## [MATERIAL FOR THIS TASK]
■ ■ ■ ■

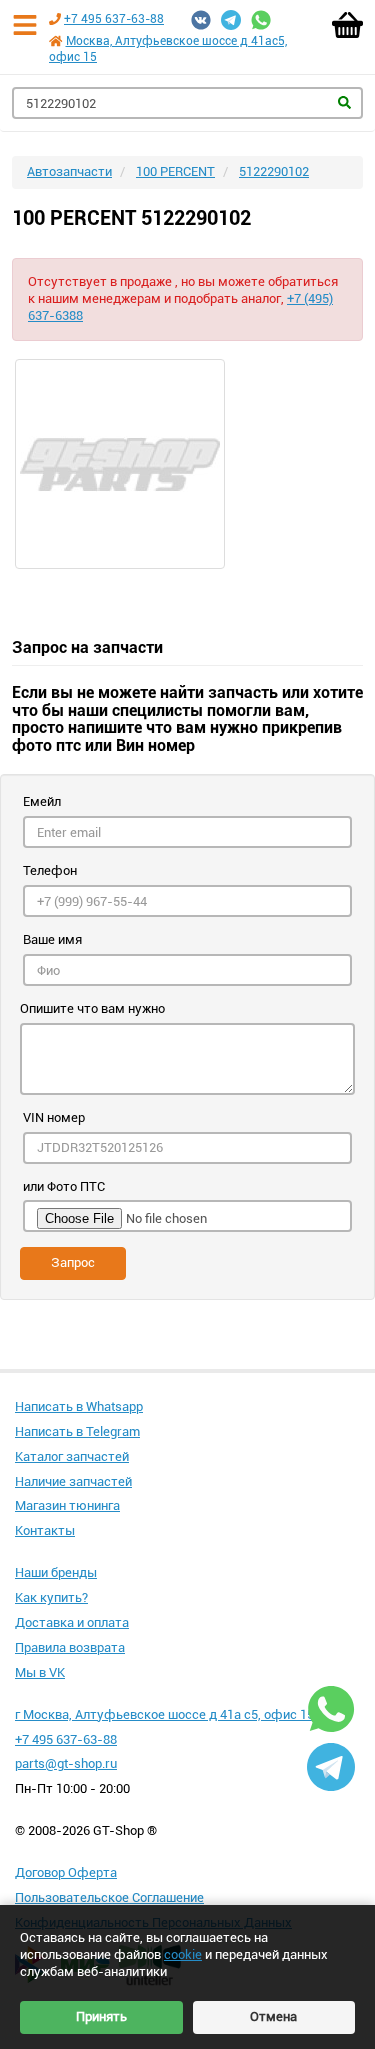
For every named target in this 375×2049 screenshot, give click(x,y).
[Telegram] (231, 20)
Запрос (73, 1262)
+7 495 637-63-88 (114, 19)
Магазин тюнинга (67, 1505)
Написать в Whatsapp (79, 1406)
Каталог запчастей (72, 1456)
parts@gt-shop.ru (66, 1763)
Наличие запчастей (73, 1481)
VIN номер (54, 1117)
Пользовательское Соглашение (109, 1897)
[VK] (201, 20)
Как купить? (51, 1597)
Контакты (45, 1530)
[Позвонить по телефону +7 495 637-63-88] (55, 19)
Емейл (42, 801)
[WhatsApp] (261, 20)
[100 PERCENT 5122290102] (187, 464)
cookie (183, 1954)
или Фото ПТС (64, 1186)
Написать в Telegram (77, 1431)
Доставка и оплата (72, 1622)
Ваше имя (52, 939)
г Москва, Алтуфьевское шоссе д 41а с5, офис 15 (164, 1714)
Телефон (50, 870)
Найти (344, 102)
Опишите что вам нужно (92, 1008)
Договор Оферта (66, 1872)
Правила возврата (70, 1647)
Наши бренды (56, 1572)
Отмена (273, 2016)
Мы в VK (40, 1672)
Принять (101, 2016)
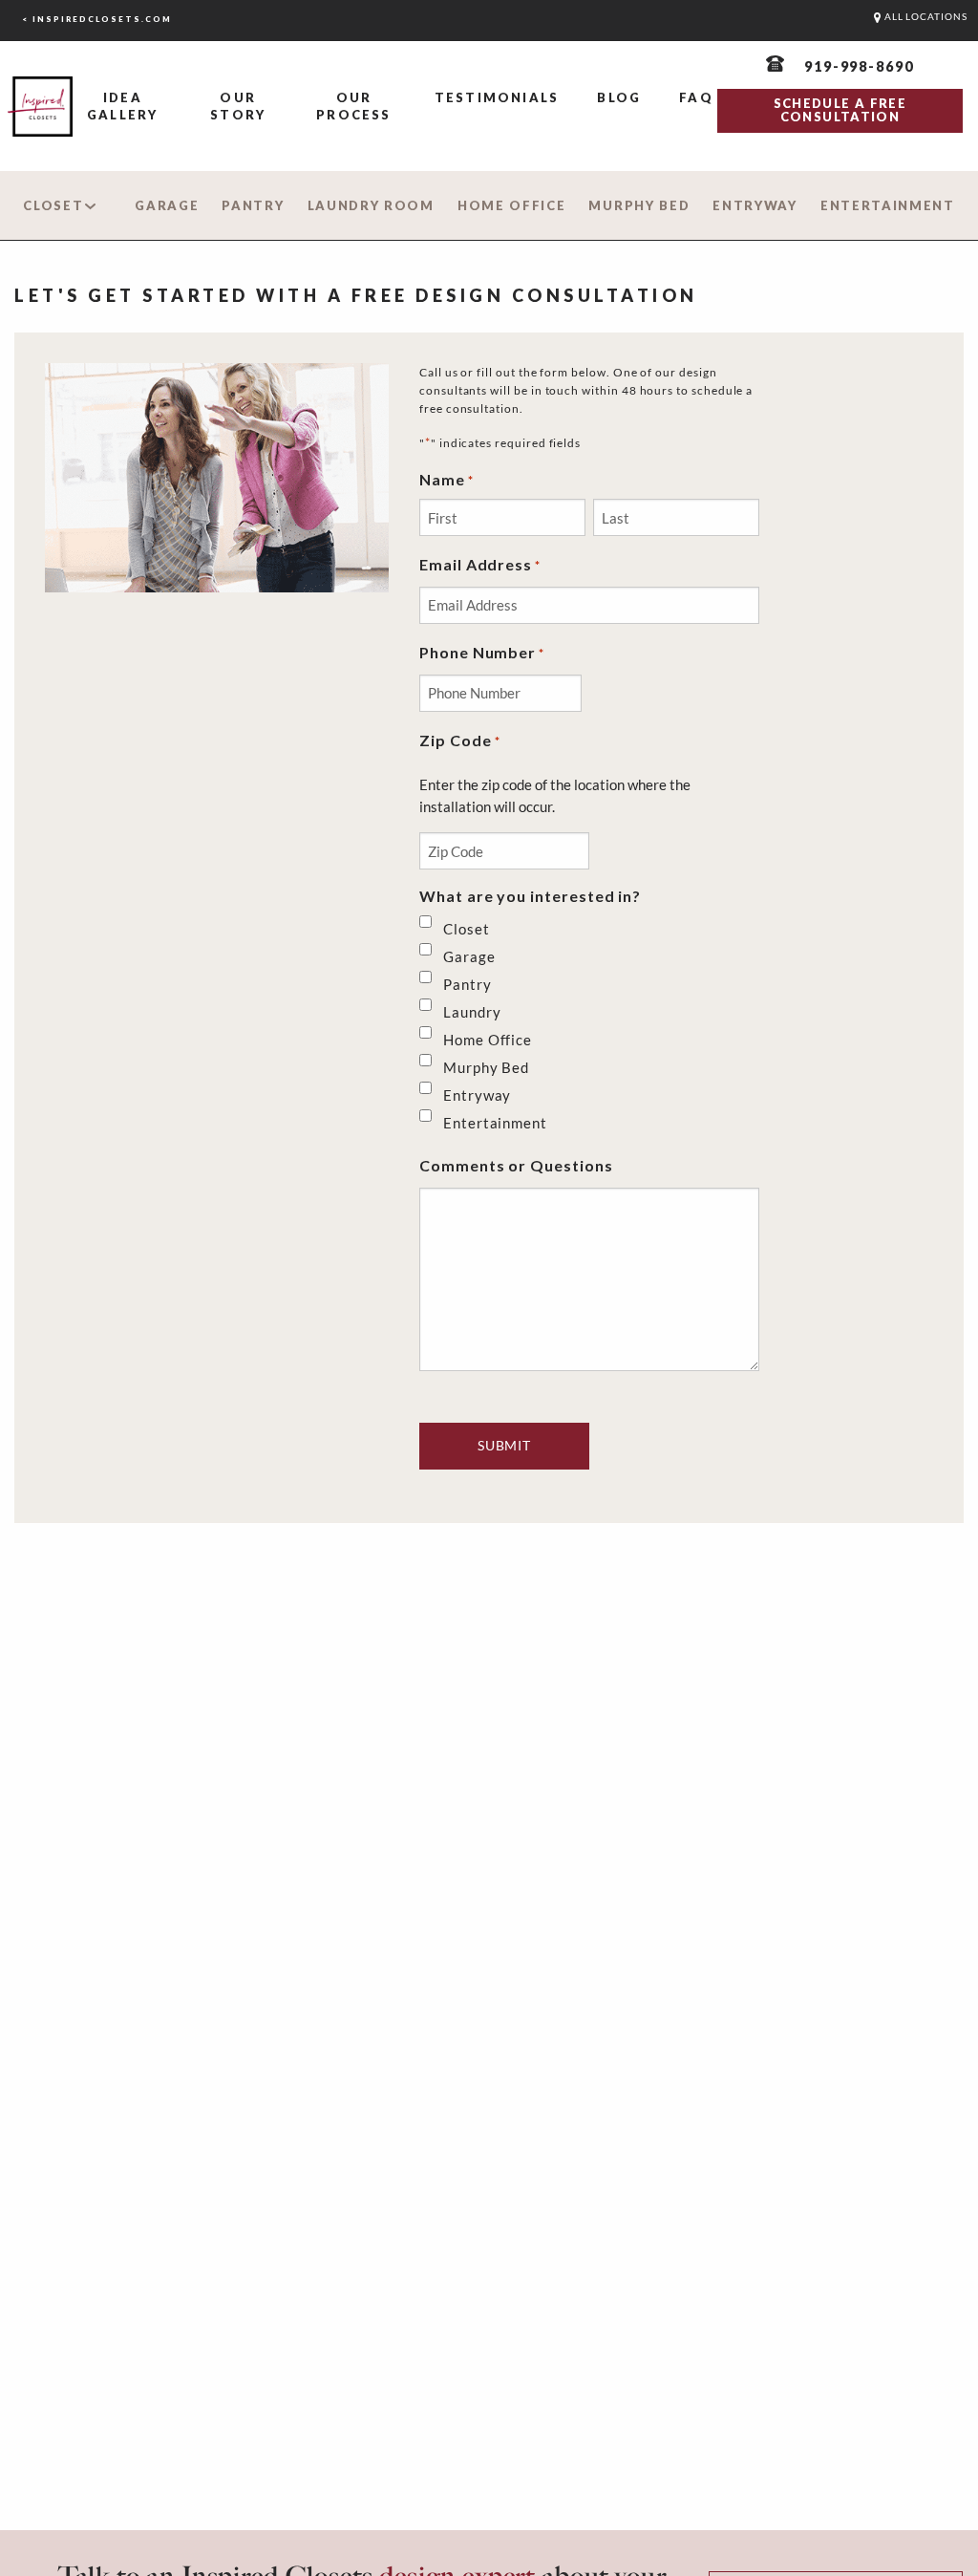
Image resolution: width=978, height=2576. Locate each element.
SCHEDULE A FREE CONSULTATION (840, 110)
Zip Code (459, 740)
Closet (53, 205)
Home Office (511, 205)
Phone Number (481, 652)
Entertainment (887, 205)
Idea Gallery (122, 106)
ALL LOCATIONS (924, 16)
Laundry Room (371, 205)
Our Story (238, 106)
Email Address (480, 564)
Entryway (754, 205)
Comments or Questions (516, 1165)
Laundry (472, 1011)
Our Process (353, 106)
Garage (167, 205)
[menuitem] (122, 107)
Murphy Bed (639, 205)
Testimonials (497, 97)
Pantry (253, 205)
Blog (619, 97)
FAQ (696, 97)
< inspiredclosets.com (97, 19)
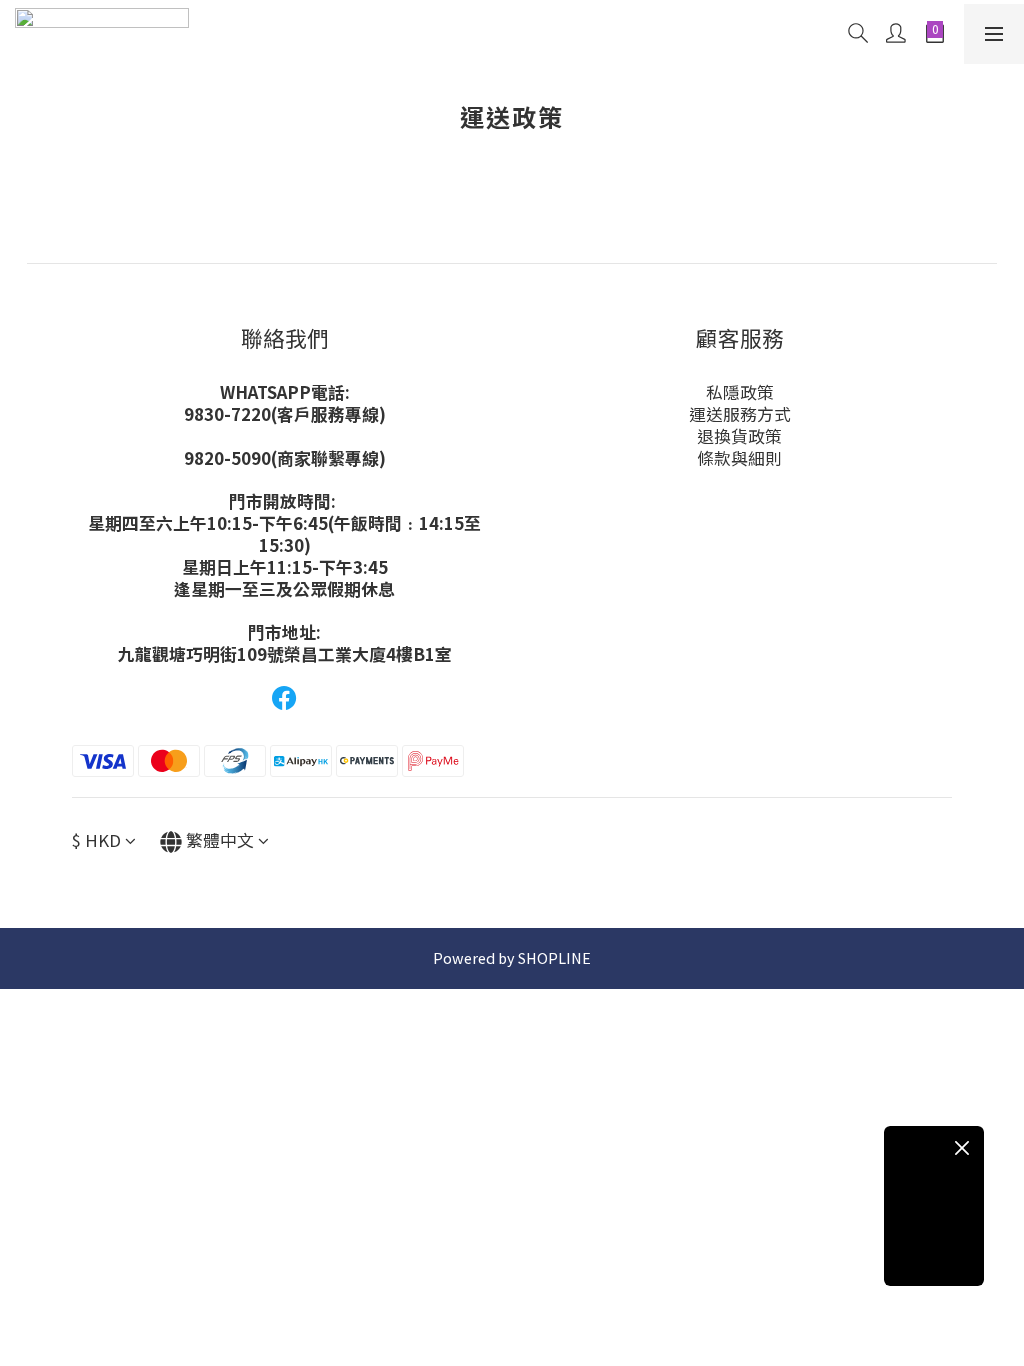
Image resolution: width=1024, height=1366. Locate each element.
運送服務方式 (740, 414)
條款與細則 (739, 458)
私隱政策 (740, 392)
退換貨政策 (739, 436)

■ ■ ■ ■

## [WHAT THE TASK ASKS]
Skipping any images, write out all the data exactly.

## [SOLUTION TO THIS TASK]
For every named target in this 375×2049 screenshot, give click(x,y).
[Telegram] (231, 20)
Запрос (73, 1262)
+7 495 637-63-88 (114, 19)
Магазин тюнинга (67, 1505)
Написать в Whatsapp (79, 1406)
Каталог запчастей (72, 1456)
parts@gt-shop.ru (66, 1763)
Наличие запчастей (73, 1481)
VIN номер (54, 1117)
Пользовательское Соглашение (109, 1897)
[VK] (201, 20)
Как купить? (51, 1597)
Контакты (45, 1530)
[Позвонить по телефону +7 495 637-63-88] (55, 19)
Емейл (42, 801)
[WhatsApp] (261, 20)
[100 PERCENT 5122290102] (187, 464)
cookie (183, 1954)
или Фото ПТС (64, 1186)
Написать в Telegram (77, 1431)
Доставка и оплата (72, 1622)
Ваше имя (52, 939)
г Москва, Алтуфьевское шоссе д 41а с5, офис 15 (164, 1714)
Телефон (50, 870)
Найти (344, 102)
Опишите что вам нужно (92, 1008)
Договор Оферта (66, 1872)
Правила возврата (70, 1647)
Наши бренды (56, 1572)
Отмена (273, 2016)
Мы в VK (40, 1672)
Принять (101, 2016)
Image resolution: width=978, height=2576. Locate each element.
SCHEDULE A FREE CONSULTATION (840, 110)
Zip Code (459, 740)
Closet (53, 205)
Home Office (511, 205)
Phone Number (481, 652)
Entertainment (887, 205)
Idea Gallery (122, 106)
ALL LOCATIONS (924, 16)
Laundry Room (371, 205)
Our Story (238, 106)
Email Address (480, 564)
Entryway (754, 205)
Comments or Questions (516, 1165)
Laundry (472, 1011)
Our Process (353, 106)
Garage (167, 205)
[menuitem] (122, 107)
Murphy Bed (639, 205)
Testimonials (497, 97)
Pantry (253, 205)
Blog (619, 97)
FAQ (696, 97)
< inspiredclosets.com (97, 19)
Image resolution: width=1024, height=1366. Locate each element.
運送服務方式 (740, 414)
條款與細則 (739, 458)
私隱政策 (740, 392)
退換貨政策 (739, 436)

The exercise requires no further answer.